ハードタックは銃の銃床(ストック)でかち割って食べるらしいので、どこのご家庭にもあるハンマーで割って食べました。口の中の水分がすべて奪われる。硬い。なんだこれ……だが小麦粉の旨味が……いやしかし……ゴクン!という感じ。どんな感じだよ。
一枚はそのまま食べましたが、ほかはシチューに砕いて入れたり、先述したようにコンデンスミルクと一緒に食べました。シチューに入れると如実に柔らかくなって良い。調理の際に一緒に煮る例もたくさんあったそうです。一緒に煮るととろみがでて良いらしい。
コーヒーに浸すのもやってみました。うーん……美味しくはないけど、柔らかくなるので食えるかなぁ〜という感じ。とにかく敵は「硬さ」なのだ!
全体的には美味しくてよかったです。ただしこれは現在の基準で作ったレシピ。当時の食材で作るとどうなるかはわかりません!

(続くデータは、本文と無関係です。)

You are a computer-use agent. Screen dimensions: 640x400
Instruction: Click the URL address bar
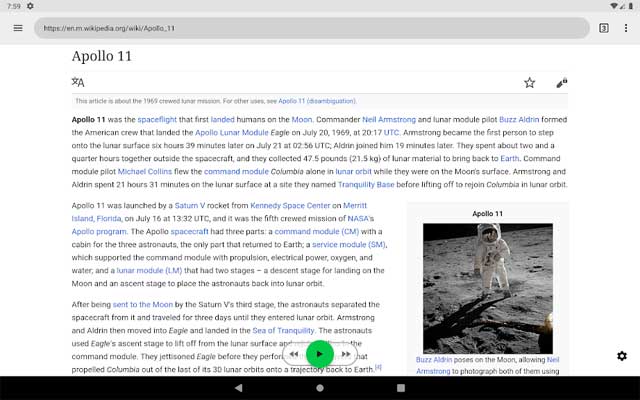pos(310,28)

みなさんもハードタックを再現して作ってみるのは良いと思います!簡単ですし、話の種になります。いくつか取ってあるので虫が湧くまで保管して実験しようかなぁ~でも部屋に虫が湧くのが嫌すぎる!のアンビバレントな気持ちでいます。
ともかくハードタックを作ってみたという絵日記でした。ここまで読んでいただきありがとうございます!